Si el comprador anónimo del Salvator Mundi, el cuadro de Leonardo Da Vinci vendido por 450 millones de euros, es un nuevo rico chino a ver cómo convence por las buenas el Partido Comunista al coleccionista para que sustituya en su salón comedor el lienzo por una fotografía de Xi Jinping, el amado líder. Por las malas, es fácil, como demuestra el éxito de la campaña para que miles de campesinos pobres cambien el retrato de Jesucristo por un póster del presidente, epígono de Mao, so pena de que, si se niegan, dejarán de percibir ayudas económicas. Lo que demuestra que el maná, que en manos de Dios es una gracia, en las del Politburó es un chantaje.

En su mejor versión, el comunismo no pretende salvar al hombre, sino que deje de pasar hambre. En la peor, Siberia, que deje de pasar calor.

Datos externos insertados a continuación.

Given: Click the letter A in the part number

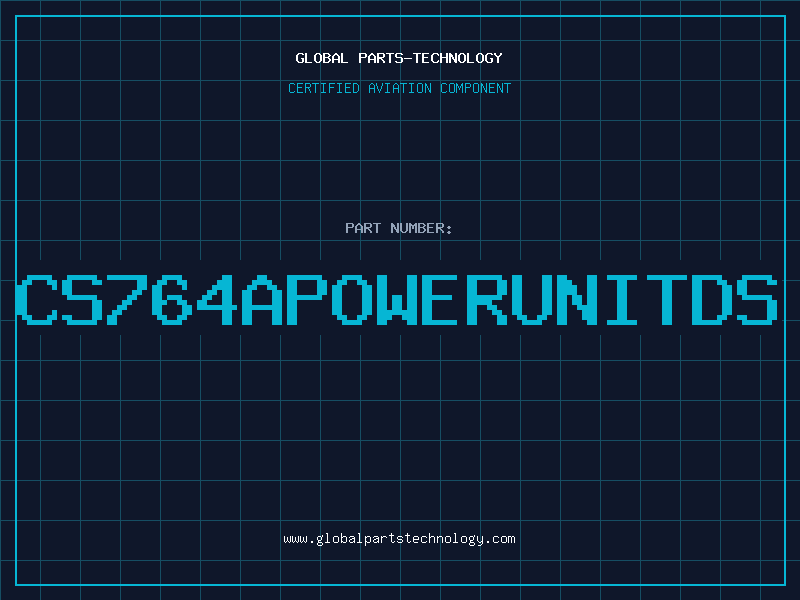Looking at the screenshot, I should (x=264, y=299).
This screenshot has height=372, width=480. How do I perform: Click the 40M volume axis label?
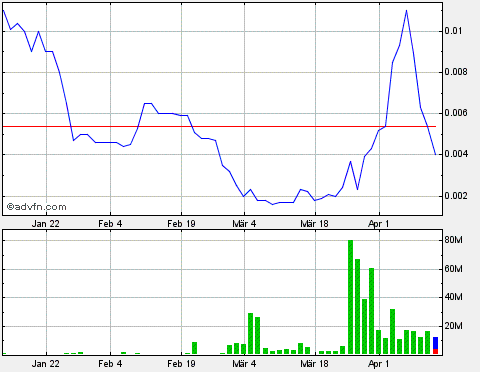tap(453, 297)
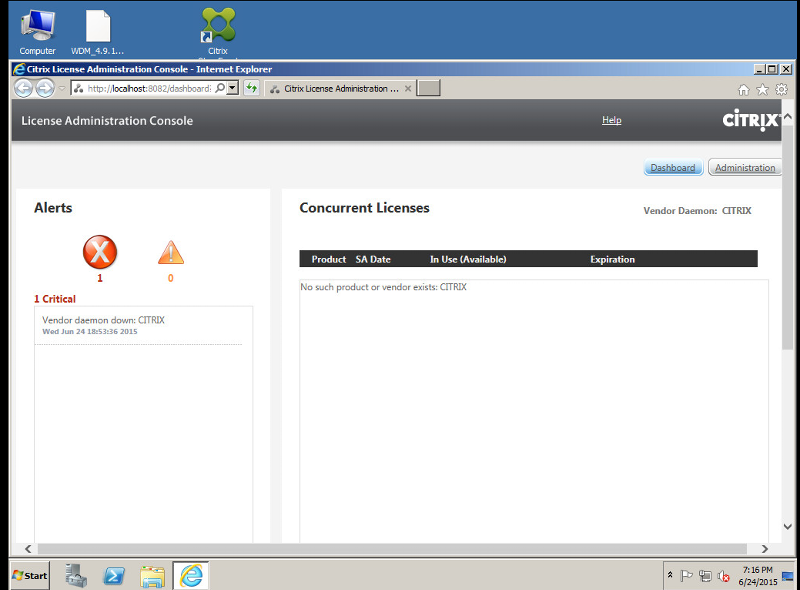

Al combinar la subvención con la amenaza, Pekín opta por ambas versiones sin tener en cuenta que ante el Espíritu Santo nada puede hace el taichí. Fundamentalmente, porque cambiar el retrato de Jesús por el de Jinping implica cambiar la certeza por la ideología, a instancia de la ideología, sabedora de que no encierra en ella ninguna certeza. La ideología sirve para discutir de política en un bar, pero no para pagar otra ronda al que no piensa como tú. La certeza, en cambio, propicia que el sol salga y la lluvia caiga para todos. También para los comunistas chinos.

La izquierda, y aún la derecha, otorgan al comunismo chino una pátina de espiritualidad que niegan al soviético, pero es una espiritualidad aparente. Aunque Confucio es bueno para las citas célebres, para ese menester prefiero a Chesterton. Lo cierto es que la filosofía oriental parece salida de un herbolario. Que en ella predomine el loto y el crepúsculo, el lago y el crisantemo aclara que la sabiduría vegetariana que sustenta el pensamiento pekinés es un poco jipi y un mucho cursi. Nada que ver con la filosofía griega, apuntalada en las preguntas, ni con el cristianismo, asentado en las respuestas.